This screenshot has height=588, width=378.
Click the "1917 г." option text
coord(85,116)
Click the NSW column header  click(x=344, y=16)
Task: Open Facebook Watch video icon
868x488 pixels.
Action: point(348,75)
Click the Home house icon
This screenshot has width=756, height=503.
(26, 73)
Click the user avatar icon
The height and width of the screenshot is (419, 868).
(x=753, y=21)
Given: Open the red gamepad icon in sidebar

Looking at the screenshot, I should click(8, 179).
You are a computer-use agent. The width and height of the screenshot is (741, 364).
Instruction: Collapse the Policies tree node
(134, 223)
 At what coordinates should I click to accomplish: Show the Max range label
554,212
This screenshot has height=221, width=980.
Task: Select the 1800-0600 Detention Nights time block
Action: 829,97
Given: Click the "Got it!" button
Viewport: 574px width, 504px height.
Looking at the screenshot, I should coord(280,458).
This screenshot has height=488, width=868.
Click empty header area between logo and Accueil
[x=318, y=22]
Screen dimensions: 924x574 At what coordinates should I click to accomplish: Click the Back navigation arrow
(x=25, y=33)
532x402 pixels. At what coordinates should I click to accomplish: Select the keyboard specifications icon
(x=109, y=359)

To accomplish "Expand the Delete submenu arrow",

--- Work item ---
Repeat all the records without altering a single word.

--- Answer section ---
This screenshot has height=588, width=378.
Click the "1917 г." option text
coord(85,116)
Click the NSW column header  click(x=344, y=16)
Task: Open Facebook Watch video icon
868x488 pixels.
Action: point(348,75)
Click the Home house icon
This screenshot has width=756, height=503.
(26, 73)
Click the user avatar icon
The height and width of the screenshot is (419, 868).
(x=753, y=21)
Given: Open the red gamepad icon in sidebar

Looking at the screenshot, I should click(8, 179).
You are a computer-use agent. The width and height of the screenshot is (741, 364).
Instruction: Collapse the Policies tree node
(134, 223)
 At what coordinates should I click to accomplish: Show the Max range label
554,212
This screenshot has height=221, width=980.
Task: Select the 1800-0600 Detention Nights time block
Action: 829,97
Given: Click the "Got it!" button
Viewport: 574px width, 504px height.
Looking at the screenshot, I should coord(280,458).
This screenshot has height=488, width=868.
Click empty header area between logo and Accueil
[x=318, y=22]
Screen dimensions: 924x574 At what coordinates should I click to accomplish: Click the Back navigation arrow
(x=25, y=33)
532x402 pixels. At what coordinates should I click to accomplish: Select the keyboard specifications icon
(x=109, y=359)

To accomplish "Expand the Delete submenu arrow",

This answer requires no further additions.